Prometheus metrics for agentic AI observability
Your agent is slow and you have no dashboard
A user complains that the agent got slower over the last week. You check your logs. You grep for latency. You find nothing useful because logs are not the right shape for latency analysis. You end up asking the user "how slow" and guessing about the cause.
Traces (covered in the Langfuse Integration for Agentic AI Tracing post) are the right tool for per-request debugging. Prometheus metrics are the right tool for aggregate trends. You need both. This post is the metrics side: the 4 counters and histograms every agent service should expose, the dashboard layout, and the histogram bucket trap that makes p99 latency numbers lie.
Why do agent services need Prometheus metrics?
Because aggregate trends tell you things traces cannot. Traces are great at "why did this specific request fail." Metrics are great at "is anything trending badly over the last week." You need both or you will be blind to either incidents or regressions.
3 questions only metrics can answer:
- Is p95 latency climbing? Over 24 hours, over 7 days, compared to last week?
- Is the error rate higher on one worker than another? Across all requests, not just the ones you noticed?
- Are we paying more per user this month than last month? Cost per request over time, grouped by user or tenant?
All 3 are questions about distributions over time, which is exactly what Prometheus was built for. Traces can theoretically answer them too, but the query performance and retention costs make Prometheus the right tool for the job.
_____
Aim a :: According to the page on Prometheus metrics, what are Prometheus metrics the right tool for?
The text and the records are unrelated to each other.

Exercise data ::
_____
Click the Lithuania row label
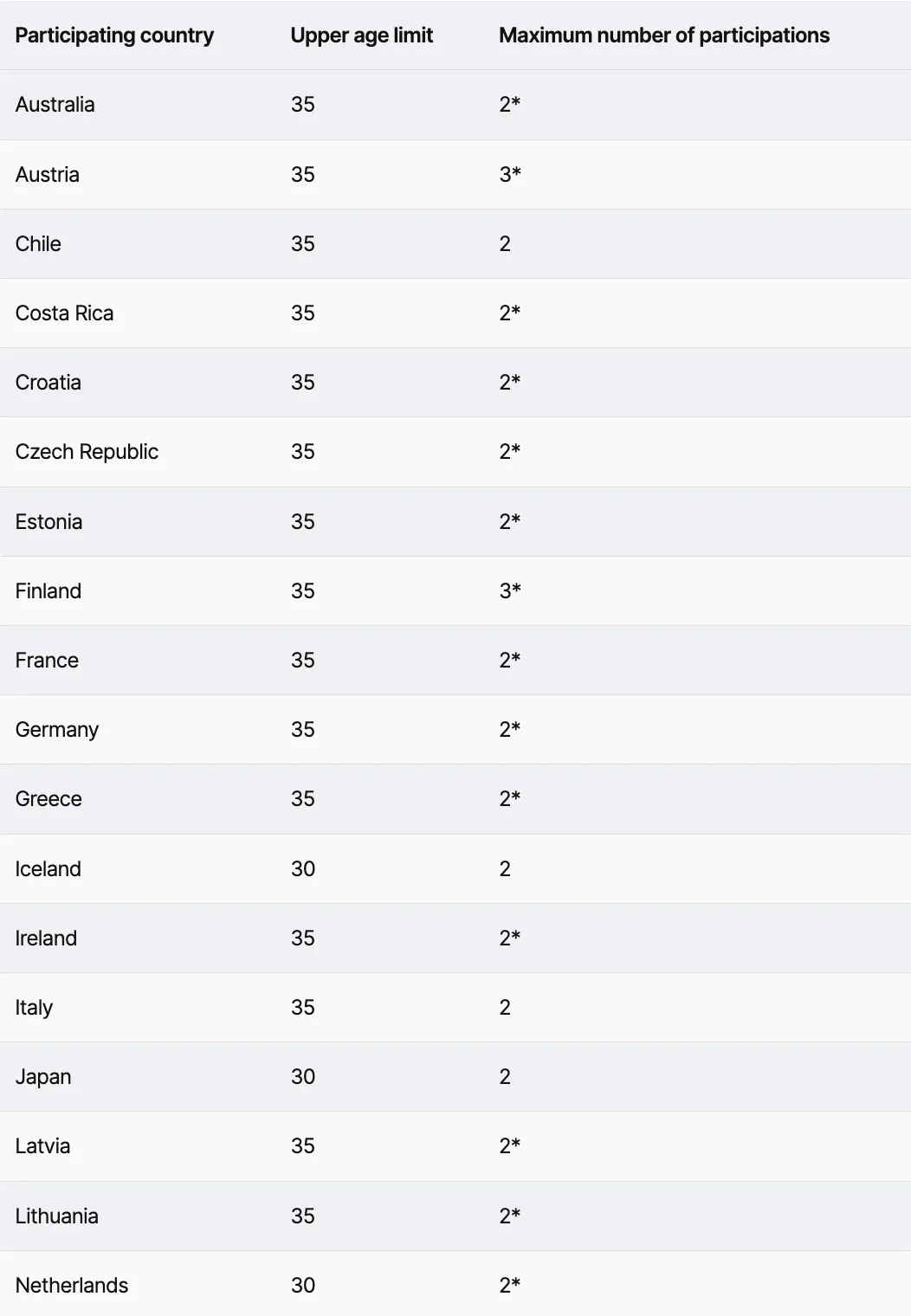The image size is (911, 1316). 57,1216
_____
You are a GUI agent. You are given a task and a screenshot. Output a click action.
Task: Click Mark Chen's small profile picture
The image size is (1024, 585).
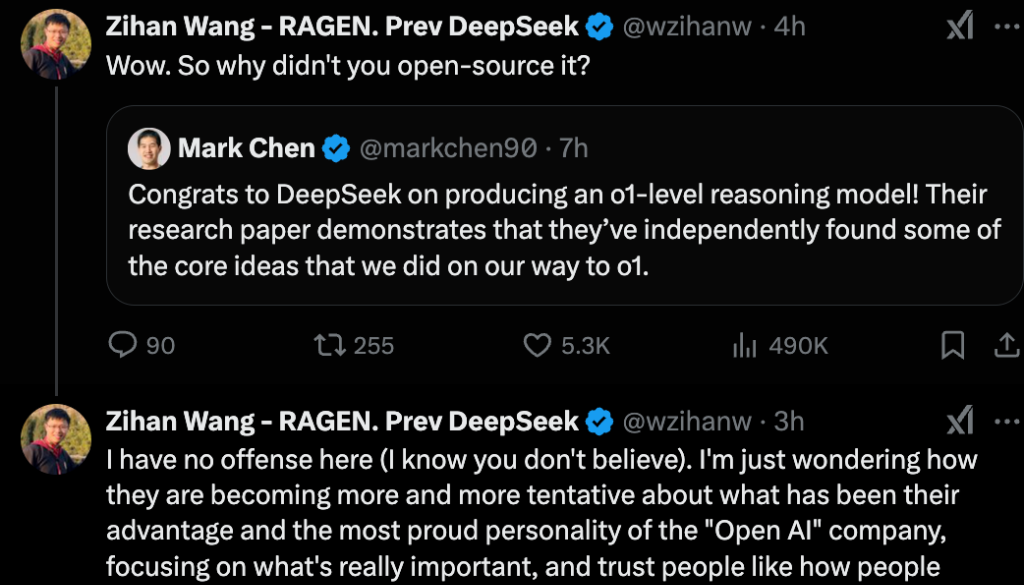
_____
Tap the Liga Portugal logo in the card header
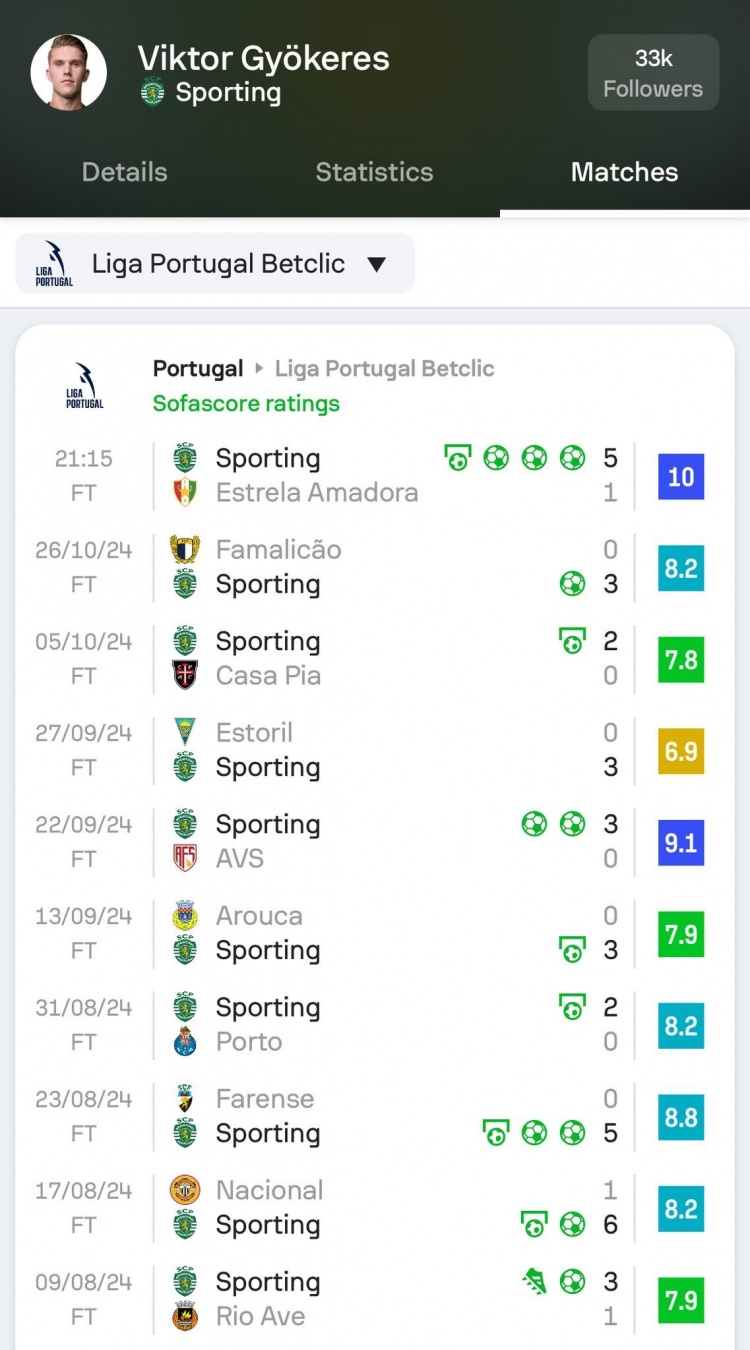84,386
_____
Aim b :: In the records, rewrite the lines from the one holding "You are a GUI" through the one holding "The image size is (1024, 585).", inclusive, with "small" replaced by "circular". Give only those lines.

Reply a :: Prometheus metrics are the right tool for aggregate trends.

Reply b ::
You are a GUI agent. You are given a task and a screenshot. Output a click action.
Task: Click Mark Chen's circular profile picture
The image size is (1024, 585).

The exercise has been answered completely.